Invite a student to write the word God on a piece of paper and place it on one side of the classroom. Invite another student to write the word Worldliness on a piece of paper and place it on the opposite side of the classroom. Ask a third student to stand in front of the class and face the paper labeled God. Next, have the student turn and face the paper labeled Worldliness. Invite the student to try to face both papers at the same time. Ask the class to read 3 Nephi 13:24 silently and consider how this verse relates to the student’s attempt to face both papers at once. Explain that the word mammon represents worldliness or riches.
How is seeking to serve God and mammon like trying to face both walls at the same time?
What might be some examples of trying to serve God and mammon at the same time?
Invite the class to stand and face the paper labeled God.
Why is it important to you to have God as your master?
Based on the Savior’s words in 3 Nephi 13:24, how can you tell if God is your master? (Although students may give many correct answers, make sure they identify the following principle: In order to have God as our master, we must love and serve Him above the things of the world.)

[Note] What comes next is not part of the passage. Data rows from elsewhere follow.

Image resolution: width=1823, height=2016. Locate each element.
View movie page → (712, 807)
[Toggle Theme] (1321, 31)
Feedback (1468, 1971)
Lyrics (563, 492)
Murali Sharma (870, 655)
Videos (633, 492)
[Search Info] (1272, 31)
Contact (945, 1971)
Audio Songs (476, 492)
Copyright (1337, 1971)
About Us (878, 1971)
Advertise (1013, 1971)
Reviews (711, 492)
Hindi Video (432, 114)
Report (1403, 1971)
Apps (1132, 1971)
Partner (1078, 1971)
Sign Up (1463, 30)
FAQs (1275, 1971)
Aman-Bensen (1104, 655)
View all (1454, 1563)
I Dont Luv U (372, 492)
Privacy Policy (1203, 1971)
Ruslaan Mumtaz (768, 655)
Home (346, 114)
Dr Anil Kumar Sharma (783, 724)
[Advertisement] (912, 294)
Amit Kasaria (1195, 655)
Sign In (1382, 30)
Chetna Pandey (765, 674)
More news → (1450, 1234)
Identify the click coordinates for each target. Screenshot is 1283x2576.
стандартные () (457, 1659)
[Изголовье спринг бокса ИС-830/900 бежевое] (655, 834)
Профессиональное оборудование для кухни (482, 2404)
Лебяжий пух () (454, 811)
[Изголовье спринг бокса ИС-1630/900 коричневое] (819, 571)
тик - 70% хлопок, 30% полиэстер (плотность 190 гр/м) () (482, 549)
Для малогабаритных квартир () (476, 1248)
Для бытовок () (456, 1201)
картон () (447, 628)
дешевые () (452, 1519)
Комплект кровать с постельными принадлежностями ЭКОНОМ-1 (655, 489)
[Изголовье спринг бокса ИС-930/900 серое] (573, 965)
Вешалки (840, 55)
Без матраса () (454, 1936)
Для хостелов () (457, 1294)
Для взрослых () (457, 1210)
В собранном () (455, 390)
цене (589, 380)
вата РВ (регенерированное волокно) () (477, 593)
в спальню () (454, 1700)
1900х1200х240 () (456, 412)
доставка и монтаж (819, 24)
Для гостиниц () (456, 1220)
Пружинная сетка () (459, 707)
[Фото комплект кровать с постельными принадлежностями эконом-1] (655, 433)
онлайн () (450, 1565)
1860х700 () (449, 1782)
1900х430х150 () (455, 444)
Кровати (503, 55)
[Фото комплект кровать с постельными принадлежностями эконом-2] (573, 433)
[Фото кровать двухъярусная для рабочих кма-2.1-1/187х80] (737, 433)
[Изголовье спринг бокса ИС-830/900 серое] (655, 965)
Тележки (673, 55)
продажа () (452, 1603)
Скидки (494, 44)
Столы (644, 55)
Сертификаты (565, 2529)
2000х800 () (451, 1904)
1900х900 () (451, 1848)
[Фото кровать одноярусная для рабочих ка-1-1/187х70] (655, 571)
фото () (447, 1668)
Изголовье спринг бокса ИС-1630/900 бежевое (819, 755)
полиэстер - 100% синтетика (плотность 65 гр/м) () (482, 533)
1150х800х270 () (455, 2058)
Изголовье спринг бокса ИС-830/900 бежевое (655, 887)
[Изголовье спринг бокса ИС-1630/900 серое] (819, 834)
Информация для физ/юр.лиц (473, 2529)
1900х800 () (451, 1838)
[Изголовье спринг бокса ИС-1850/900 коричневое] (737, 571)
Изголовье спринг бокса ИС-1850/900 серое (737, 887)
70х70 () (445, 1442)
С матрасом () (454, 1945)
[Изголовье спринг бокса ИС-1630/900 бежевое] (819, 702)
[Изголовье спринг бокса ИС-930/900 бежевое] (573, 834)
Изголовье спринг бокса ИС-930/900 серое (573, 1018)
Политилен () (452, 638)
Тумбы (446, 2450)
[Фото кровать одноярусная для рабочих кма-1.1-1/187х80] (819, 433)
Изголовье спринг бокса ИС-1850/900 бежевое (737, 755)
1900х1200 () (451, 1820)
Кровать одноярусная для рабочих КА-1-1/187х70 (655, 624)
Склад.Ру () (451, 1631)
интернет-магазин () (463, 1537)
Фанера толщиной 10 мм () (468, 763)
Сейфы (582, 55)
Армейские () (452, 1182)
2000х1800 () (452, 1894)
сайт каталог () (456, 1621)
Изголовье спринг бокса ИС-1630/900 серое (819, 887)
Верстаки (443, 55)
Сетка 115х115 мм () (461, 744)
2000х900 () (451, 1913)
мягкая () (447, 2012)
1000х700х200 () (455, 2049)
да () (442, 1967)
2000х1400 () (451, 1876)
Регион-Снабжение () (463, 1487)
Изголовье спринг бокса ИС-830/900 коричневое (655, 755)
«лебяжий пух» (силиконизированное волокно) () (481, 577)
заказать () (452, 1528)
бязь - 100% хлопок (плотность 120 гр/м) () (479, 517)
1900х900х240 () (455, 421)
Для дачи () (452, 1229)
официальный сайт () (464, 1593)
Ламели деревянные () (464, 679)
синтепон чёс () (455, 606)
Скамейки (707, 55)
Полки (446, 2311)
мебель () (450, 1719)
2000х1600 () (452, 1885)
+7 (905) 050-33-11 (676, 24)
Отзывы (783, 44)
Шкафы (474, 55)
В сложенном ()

While the students remain standing, read the examples below and ask them to face the side of the classroom that represents the master they think the person is serving—God or Worldliness (mammon). Ask students to explain why they chose to turn the way they did. (You may want to adapt these examples to meet the circumstances and interests of the students you teach.)
A young man declines a job that would require him to miss his Sunday meetings and instead chooses a lower-paying job that does not require him to miss his meetings.
A young woman frequently complains to her parents about her need for new clothes. The clothes she desires to purchase cost more than her family can afford.
A young man pays his tithing regularly with the money he receives from his job. However, he uses all of his remaining income to purchase entertainment items, including some inappropriate movies and songs, and has saved no money to pay for a mission or education.
A young woman frequently uses some of her income to purchase small gifts to show love for others.
Following the activity, invite students to be seated, and then ask them the following questions:
Based on your experience, why might it be difficult to always love and serve God over the things of the world? Why is putting God first worth the effort?
Summarize 3 Nephi 13:25–31 by telling students that Jesus Christ instructed His twelve disciples not to worry about their temporal needs for food and clothing. Point out that although these teachings were specifically given to the twelve disciples, the underlying principles can be applied generally. Invite a student to read 3 Nephi 13:32–33 aloud. Ask the class to follow along and to identify how the Savior comforted His disciples concerning their temporal needs.
How can realizing that God knows our needs help us?
According to 3 Nephi 13:33, what did Jesus Christ promise those who put God and His kingdom first in their lives? (Although students may answer in different ways, be sure they identify the following principle: If we seek God’s kingdom first, He will help us provide for our needs. You may want to write this principle on the board.)
How do you feel when a close friend or family member places your interests and needs above his or her own? What do we communicate to Heavenly Father and the Savior when we put them above our temporal needs and interests?
Invite students to write in notebooks or scripture study journals a goal concerning one thing they could do to more fully put God first in their lives. You may want to conclude the lesson by bearing testimony of the blessings that you have experienced as you have sought to place God and His kingdom first in your life.